Most of his followers had already died or been executed, but these eight, including his sister, were still alive, and they begged for their lives.
Sir Francis was unwilling to interfere in any way, saying that their rescue might annoy King Prempe, and besides, as a correspondent who was a witness reported, “He was sure the black people did not mind or care much about their fate.”
39
Colonel F.
J.
Kempster of the West Yorkshire Regiment angrily objected, insisting that all human beings cared about their lives.
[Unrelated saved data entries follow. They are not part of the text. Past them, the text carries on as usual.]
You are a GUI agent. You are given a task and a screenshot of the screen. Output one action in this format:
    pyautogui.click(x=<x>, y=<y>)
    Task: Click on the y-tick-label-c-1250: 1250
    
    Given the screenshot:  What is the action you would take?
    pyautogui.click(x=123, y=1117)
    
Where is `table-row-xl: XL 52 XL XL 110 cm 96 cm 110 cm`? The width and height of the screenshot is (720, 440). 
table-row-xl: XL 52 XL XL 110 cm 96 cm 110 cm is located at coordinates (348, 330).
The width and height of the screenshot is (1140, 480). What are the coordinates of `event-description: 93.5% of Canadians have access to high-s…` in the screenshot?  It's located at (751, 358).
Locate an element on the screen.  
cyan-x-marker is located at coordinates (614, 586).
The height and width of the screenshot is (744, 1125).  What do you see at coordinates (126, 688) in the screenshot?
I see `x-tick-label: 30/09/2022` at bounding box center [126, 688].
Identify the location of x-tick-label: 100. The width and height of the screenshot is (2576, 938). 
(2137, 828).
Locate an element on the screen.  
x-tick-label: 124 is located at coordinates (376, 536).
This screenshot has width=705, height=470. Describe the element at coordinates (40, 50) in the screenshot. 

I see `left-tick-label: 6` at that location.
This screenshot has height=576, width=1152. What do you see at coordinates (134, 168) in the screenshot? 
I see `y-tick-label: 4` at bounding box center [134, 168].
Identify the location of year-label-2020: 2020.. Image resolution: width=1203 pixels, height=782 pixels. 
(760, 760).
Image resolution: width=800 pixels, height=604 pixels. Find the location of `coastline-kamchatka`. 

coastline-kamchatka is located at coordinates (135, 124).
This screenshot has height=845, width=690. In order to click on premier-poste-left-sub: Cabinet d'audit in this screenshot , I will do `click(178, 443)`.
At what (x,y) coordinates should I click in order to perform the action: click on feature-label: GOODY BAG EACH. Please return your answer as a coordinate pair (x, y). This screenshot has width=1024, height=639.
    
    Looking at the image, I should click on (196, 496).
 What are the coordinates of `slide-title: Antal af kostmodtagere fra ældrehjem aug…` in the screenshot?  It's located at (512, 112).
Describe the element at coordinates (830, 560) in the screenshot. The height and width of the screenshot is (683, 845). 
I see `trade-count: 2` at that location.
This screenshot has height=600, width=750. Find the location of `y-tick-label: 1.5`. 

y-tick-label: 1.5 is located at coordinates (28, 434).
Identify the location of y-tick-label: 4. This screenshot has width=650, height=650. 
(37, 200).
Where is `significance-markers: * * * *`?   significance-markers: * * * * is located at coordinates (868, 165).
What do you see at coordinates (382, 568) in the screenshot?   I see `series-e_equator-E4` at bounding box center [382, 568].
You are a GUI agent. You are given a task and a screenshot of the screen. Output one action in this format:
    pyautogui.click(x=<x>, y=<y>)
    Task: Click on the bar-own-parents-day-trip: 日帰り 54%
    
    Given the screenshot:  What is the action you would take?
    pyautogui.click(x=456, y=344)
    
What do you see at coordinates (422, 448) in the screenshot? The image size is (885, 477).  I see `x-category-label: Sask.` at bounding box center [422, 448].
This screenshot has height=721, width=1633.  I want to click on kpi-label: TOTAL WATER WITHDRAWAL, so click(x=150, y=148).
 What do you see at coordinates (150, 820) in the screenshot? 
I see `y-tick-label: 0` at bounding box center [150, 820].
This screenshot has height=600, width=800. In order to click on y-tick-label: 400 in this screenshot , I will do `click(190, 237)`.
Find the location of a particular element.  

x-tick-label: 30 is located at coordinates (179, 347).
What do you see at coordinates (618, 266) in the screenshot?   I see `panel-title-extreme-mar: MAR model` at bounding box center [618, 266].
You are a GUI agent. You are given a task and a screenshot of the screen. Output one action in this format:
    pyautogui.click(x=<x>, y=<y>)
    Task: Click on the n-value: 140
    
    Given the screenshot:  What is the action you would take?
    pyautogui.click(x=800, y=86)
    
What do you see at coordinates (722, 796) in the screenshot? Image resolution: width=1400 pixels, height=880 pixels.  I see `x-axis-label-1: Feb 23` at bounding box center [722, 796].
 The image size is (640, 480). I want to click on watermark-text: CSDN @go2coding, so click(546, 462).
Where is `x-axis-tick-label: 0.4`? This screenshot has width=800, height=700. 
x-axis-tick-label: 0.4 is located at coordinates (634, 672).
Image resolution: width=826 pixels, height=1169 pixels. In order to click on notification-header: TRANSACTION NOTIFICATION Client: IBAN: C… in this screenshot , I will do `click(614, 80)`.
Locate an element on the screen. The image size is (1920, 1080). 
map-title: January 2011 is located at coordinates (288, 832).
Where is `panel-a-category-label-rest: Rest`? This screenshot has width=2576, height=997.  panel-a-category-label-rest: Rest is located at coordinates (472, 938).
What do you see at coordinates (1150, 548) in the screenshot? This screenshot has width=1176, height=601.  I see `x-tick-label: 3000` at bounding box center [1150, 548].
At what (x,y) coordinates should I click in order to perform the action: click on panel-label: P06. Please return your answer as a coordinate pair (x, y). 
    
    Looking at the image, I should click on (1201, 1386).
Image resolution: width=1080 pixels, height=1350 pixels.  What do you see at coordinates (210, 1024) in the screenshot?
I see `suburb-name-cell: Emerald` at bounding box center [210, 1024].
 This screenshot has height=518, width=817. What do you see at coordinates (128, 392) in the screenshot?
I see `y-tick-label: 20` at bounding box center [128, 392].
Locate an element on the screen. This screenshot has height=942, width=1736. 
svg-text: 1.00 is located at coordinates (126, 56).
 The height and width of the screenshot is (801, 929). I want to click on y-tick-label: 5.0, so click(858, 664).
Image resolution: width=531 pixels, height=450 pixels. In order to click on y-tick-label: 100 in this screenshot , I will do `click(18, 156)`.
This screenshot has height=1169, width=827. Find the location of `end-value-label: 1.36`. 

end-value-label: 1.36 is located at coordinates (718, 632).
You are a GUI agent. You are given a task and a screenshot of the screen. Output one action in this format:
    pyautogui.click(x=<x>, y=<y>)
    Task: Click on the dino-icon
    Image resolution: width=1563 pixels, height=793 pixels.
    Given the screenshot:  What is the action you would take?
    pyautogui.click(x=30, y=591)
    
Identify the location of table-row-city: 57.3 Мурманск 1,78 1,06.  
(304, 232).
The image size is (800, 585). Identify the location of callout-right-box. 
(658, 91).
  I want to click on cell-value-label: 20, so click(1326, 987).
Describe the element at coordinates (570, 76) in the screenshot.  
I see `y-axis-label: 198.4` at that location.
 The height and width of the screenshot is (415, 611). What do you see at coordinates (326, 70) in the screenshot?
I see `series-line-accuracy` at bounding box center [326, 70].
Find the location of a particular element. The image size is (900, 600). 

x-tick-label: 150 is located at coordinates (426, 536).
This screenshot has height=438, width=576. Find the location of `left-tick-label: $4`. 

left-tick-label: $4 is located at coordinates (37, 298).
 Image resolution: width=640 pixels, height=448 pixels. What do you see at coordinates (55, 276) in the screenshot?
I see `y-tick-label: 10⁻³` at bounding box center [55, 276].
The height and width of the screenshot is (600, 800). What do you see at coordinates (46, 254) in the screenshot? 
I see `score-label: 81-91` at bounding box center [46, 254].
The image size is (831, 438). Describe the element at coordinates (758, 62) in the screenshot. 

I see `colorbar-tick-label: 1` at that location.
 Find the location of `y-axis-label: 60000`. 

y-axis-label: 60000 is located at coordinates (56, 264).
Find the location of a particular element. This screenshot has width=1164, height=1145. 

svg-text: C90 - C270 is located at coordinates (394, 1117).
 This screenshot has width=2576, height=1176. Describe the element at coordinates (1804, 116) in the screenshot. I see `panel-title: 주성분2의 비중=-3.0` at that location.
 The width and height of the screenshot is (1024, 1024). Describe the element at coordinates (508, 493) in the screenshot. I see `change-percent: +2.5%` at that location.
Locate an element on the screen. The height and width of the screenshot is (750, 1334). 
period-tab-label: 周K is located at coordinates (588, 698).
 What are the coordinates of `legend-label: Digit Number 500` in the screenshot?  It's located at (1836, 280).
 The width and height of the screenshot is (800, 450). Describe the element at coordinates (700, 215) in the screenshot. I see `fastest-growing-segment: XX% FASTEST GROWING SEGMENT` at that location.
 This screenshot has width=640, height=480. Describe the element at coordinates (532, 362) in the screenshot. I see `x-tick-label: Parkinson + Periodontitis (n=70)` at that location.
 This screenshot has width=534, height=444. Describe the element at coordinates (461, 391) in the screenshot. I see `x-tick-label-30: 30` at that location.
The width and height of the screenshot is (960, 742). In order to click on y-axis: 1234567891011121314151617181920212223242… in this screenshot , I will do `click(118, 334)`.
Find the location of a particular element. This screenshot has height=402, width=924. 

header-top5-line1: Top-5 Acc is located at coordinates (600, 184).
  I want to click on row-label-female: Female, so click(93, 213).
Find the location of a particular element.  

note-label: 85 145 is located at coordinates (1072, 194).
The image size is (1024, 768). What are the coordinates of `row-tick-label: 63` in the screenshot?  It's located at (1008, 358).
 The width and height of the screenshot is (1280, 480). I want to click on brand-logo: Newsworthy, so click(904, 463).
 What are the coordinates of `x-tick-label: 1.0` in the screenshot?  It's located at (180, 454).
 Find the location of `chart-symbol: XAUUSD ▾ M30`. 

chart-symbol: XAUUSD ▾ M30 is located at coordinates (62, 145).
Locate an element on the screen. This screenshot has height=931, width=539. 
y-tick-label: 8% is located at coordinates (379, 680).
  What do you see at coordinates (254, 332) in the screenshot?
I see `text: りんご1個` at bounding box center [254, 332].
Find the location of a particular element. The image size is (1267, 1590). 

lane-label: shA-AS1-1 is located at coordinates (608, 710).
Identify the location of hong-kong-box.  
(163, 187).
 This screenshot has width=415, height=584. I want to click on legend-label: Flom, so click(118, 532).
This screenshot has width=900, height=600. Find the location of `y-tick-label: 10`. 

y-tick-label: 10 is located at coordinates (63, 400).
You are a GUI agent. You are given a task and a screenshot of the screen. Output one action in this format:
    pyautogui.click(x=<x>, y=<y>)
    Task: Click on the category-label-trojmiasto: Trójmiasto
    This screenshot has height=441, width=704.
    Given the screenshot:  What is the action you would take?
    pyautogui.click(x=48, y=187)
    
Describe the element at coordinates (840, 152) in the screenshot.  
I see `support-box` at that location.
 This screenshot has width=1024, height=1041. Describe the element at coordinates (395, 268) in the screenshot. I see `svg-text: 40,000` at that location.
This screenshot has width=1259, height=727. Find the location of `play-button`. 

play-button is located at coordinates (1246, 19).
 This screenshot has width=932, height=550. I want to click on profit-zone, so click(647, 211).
After some vigorous discussion Scott reluctantly agreed to the rescue, and at ten that night British troops drove away the Asante guard and freed the prisoners.
Scott would have been surprised by their reaction.
“When at last they were made to understand they were set free, their joy and gratitude were unbounded, and they cried and blessed their deliverers again and again.”
40

Two days later at 6
A.M.
, not an hour King Prempe would ordinarily have chosen to conduct state business, Captain Stewart and an escort of special-service troops waited impatiently for King Prempe.
The king, as it turned out, was ready promptly at six, but some members of his large retinue were tardy.
When Stewart was told that the king was not yet ready, he testily said that he would give Prempe five more minutes and if he were not ready by then, his troops would enter the palace by force and carry the king to the meeting place.
Three minutes later, drums and horns sounded furiously, functionaries of all sorts dashed about, and King Prempe, his mother, and entourage appeared.
He was carried in his hammock, where he sat propped up by silk cushions and shaded by a blue velvet umbrella.
Led by a detachment of British troops, the Asante were ushered into a large square of more British troops, who were lined up two abreast.
The soldiers, with white leather belts and shoulder straps contrasting with once red coats and with bayonets glistening in the sun, were a striking complement to the multicolored silk togas of the Asante court and the formal European clothing of the Ansa brothers.
To add a note of even greater incongruity, three scarlet-clad hunchbacked dwarfs danced in front of the king.

Across the square from the umbrella-shaded royal party sat Governor Maxwell, flanked on one side by Colonel Scott and on the other by Colonel Kempster.
They sat on folding camp chairs that
were perched precariously on top of a dais made of large biscuit boxes.
The arrangement was hardly majestic, but elevation over native peoples was always a vital prop of colonial rule, just as it often was with African kings.
Wearing a white toga, the light-skinned, plump King Prempe, with what observers found to be intelligent eyes, sat silently holding a kola nut in his mouth.
In Asante court tradition the nut symbolized the king’s inability to speak an untruth.
Not surprisingly, the British found the practice absurd.
Major Robert Baden-Powell—who would later found the Boy Scouts and use an Asante scouting sign as the model for the Boy Scout salute—was not impressed.
He wrote that the king’s “flabby yellow face” glistened with oil and “his somewhat stupid expression [was] rendered more idiotic by his sucking a large nut like a fat cigar.”
41
An aristocratic young officer agreed, describing the king as “an oily, well-fed looking brute.”
42
Both agreed that he appeared agitated.